** Records shown follows **

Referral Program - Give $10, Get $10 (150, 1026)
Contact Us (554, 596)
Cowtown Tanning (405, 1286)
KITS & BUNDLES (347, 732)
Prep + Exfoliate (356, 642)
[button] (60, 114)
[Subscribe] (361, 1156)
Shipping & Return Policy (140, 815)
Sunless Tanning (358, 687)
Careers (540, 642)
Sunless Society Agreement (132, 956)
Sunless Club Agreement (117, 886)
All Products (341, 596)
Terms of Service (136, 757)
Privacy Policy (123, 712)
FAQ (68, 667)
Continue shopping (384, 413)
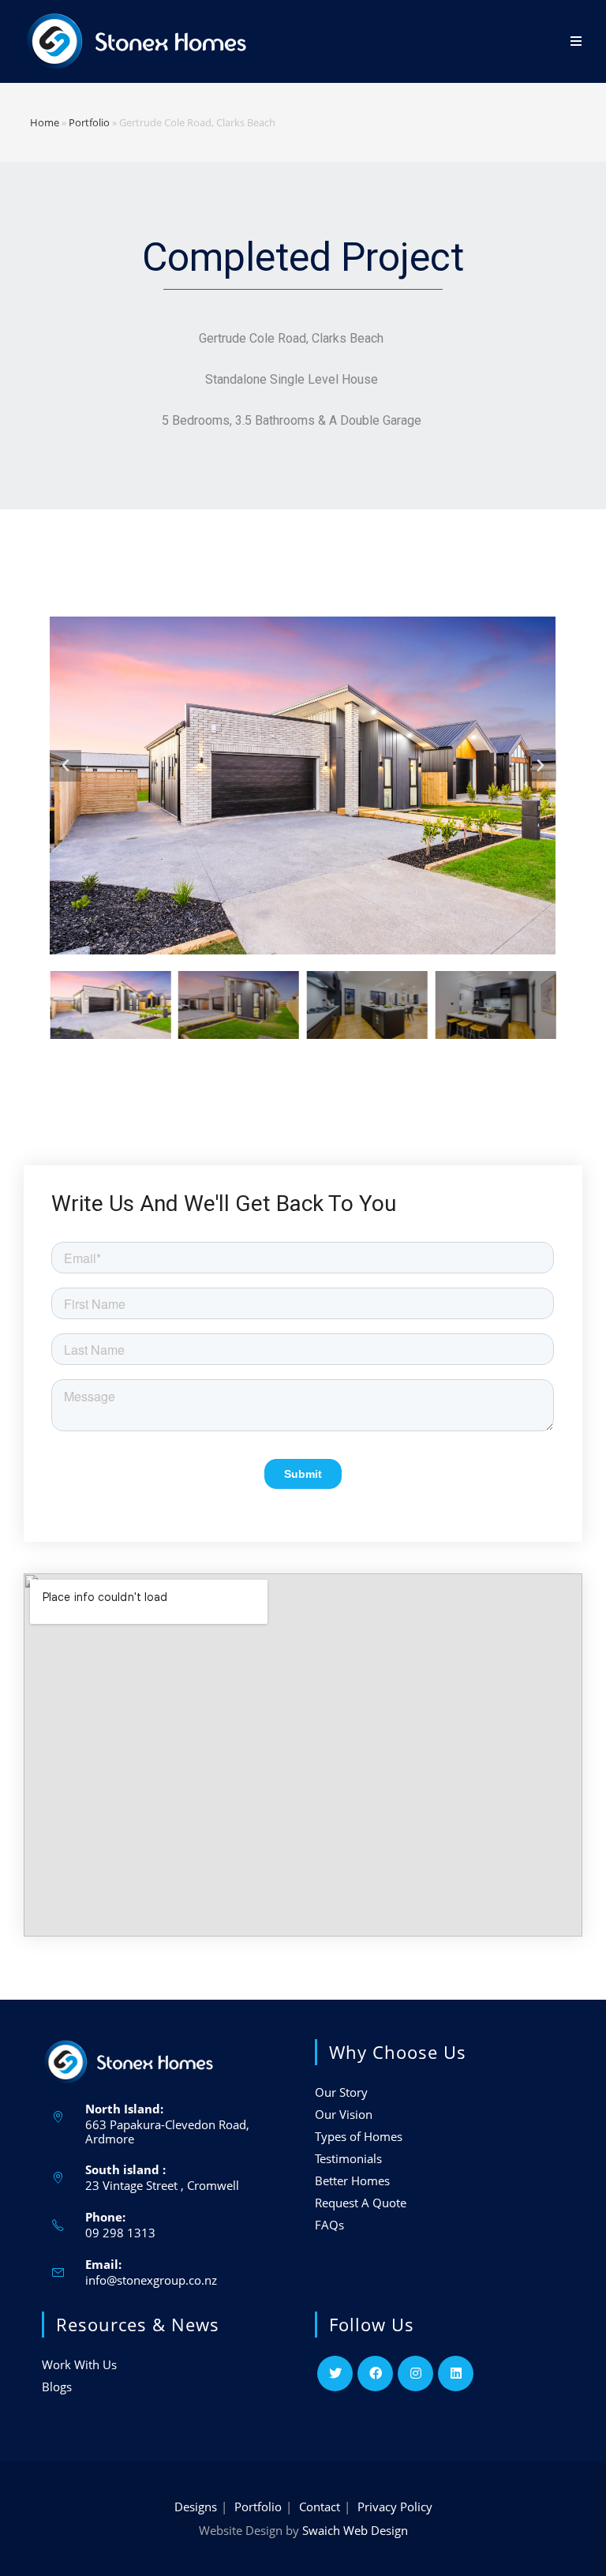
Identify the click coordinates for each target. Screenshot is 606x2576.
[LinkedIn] (455, 2373)
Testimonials (348, 2158)
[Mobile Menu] (576, 41)
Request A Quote (360, 2202)
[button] (65, 766)
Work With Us (79, 2364)
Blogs (57, 2386)
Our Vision (343, 2114)
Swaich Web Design (355, 2530)
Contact (319, 2506)
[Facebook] (375, 2373)
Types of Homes (358, 2136)
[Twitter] (335, 2373)
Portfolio (89, 122)
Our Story (341, 2092)
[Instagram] (415, 2373)
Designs (195, 2506)
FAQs (329, 2225)
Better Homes (352, 2180)
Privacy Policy (394, 2506)
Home (44, 122)
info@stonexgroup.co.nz (151, 2280)
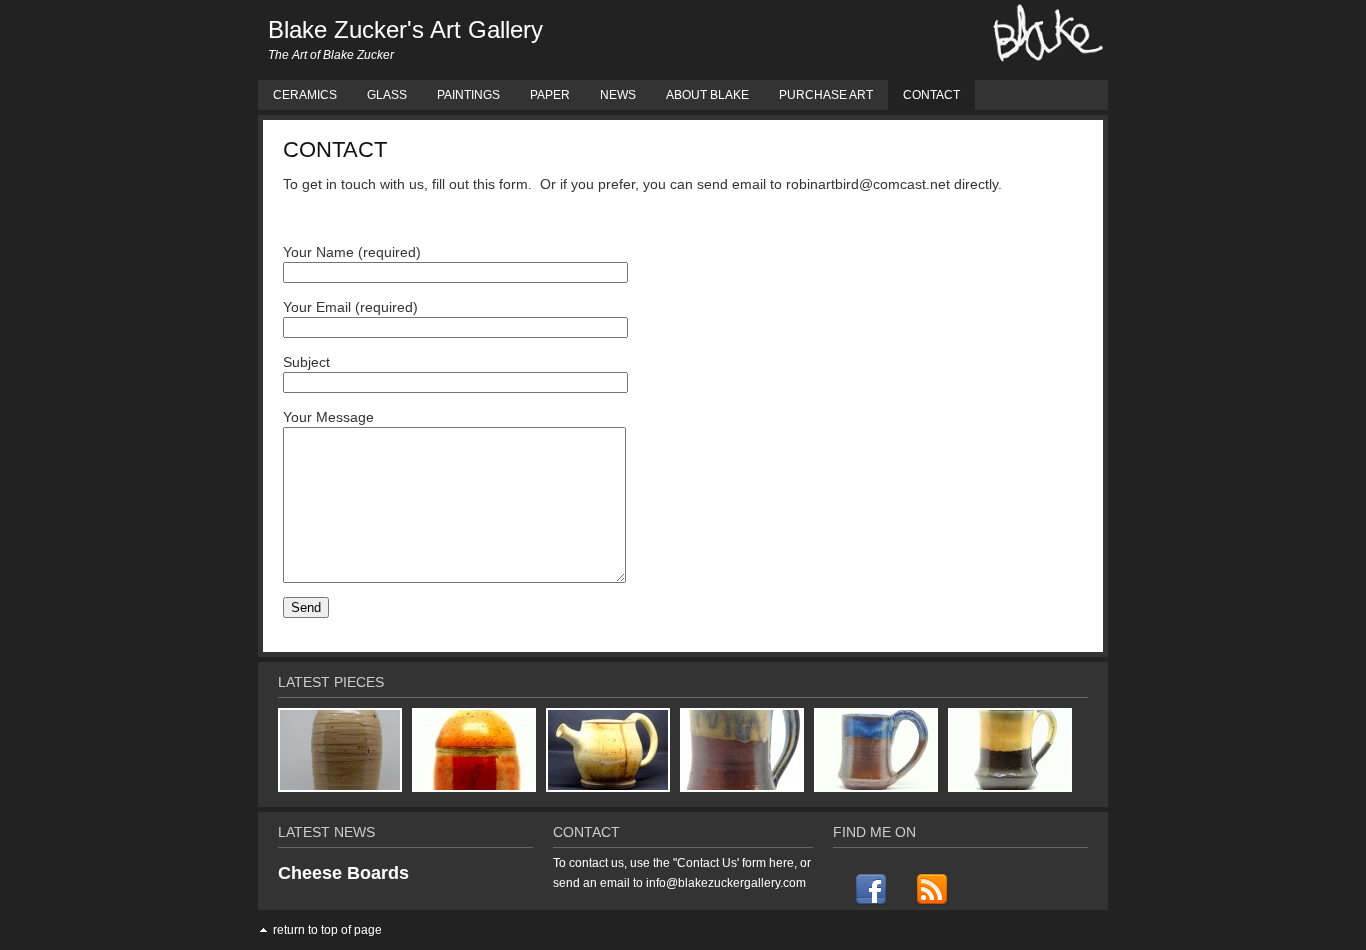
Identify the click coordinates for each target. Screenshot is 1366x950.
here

** End of Records shown **

Brief: Please show, exactly as written, every line above that contains the word "Sunless".

Exercise result:
Sunless Tanning (358, 687)
Sunless Society Agreement (132, 956)
Sunless Club Agreement (117, 886)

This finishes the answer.